As described above, according to the atomizing method and the atomizing apparatus of the present invention, the molten metal can be continuously pulverized without causing nozzle blockage as in the conventional method and apparatus. . In particular, according to the atomizing method of claim 2, it becomes possible to pulverize and process the blast furnace slag. According to the atomizing device of the fifth aspect, since the container has a metal melting function, the container is suitable for slowly processing a large amount of molten metal, and can be tilted with high precision.
Horizontal movement control becomes possible.

[Brief description of the drawings]

FIG. 1 is a schematic configuration diagram of an apparatus according to an embodiment.

FIG. 2 is a schematic configuration diagram of an apparatus according to an embodiment.

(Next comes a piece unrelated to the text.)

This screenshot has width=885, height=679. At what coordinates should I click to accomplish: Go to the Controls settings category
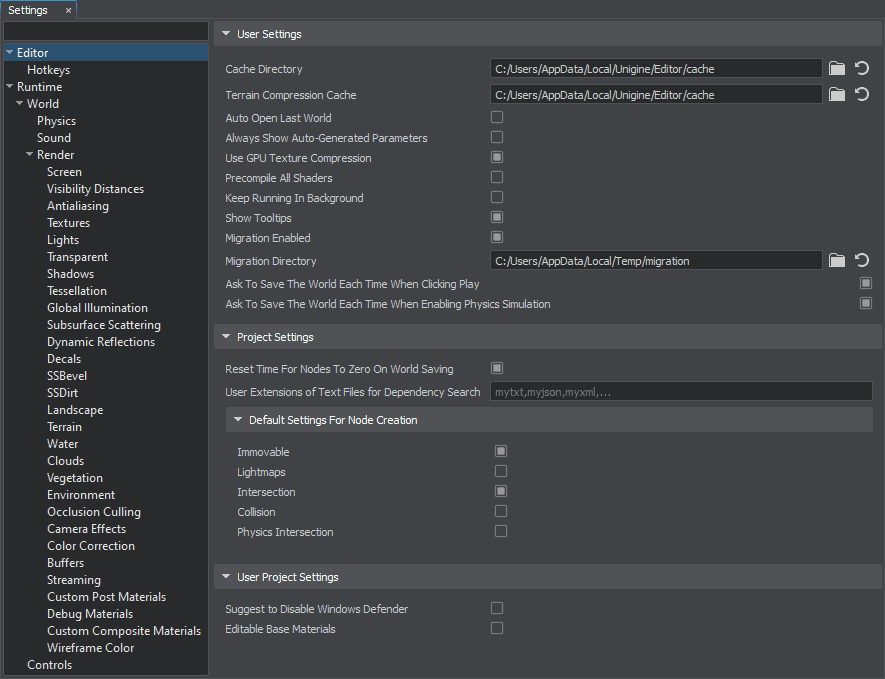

FIG. 3 is a control system diagram of the apparatus of the embodiment.

FIG. 4 is a flowchart of a control process in the embodiment.

FIG. 5 is an explanatory diagram showing a basic concept of tilting / horizontal movement control in the embodiment.

FIG. 6 is a time chart of a control example of tilt / horizontal movement control in the embodiment.

[Explanation of symbols]

DESCRIPTION OF SYMBOLS 1 ... Water spray nozzle, 3 ... Pouring port, 5 ... Rail, 7 ... Dolly, 9 ... High frequency induction furnace, 11 ...
Tilting mechanism, 15: large-diameter gear, 19: small-diameter gear,
21: roller, 23: guide bar, 40:
Control device, 41: high-frequency oscillation circuit, 43: tilting motor, 45: traveling motor, 51: overflow port.

Claims (5)

(57) [Claims] 1. An atomizing method for injecting a molten metal directly into molten metal spraying means provided in an atomizing device by tilting a container containing the molten metal to overflow the molten metal, and pulverizing the molten metal. An atomizing method characterized in that powdering is performed while changing the horizontal relative distance between the container and the molten metal spraying means and keeping the pouring position relative to the molten metal spraying means constant. 2. The atomizing method according to claim 1, wherein the slag is pulverized using a molten metal containing slag generated in a blast furnace as the molten metal. 3. An atomizing apparatus comprising: a molten metal spraying means disposed therein; a container containing a molten metal to be poured into the spraying means; and a tilting means for tilting the container. An atomizing device comprising a horizontal moving means capable of relatively moving a container and a molten metal spraying means in a horizontal direction. 4. The atomizing apparatus according to claim 3, wherein the horizontal moving means comprises a carriage on which the container is mounted so as to be tiltable, and a rail on which the carriage runs, and wherein the tilting means includes the bogie. An atomizing device, wherein the atomizing device is mounted on a device. 5. The atomizing device according to claim 3, wherein the container has a metal melting function.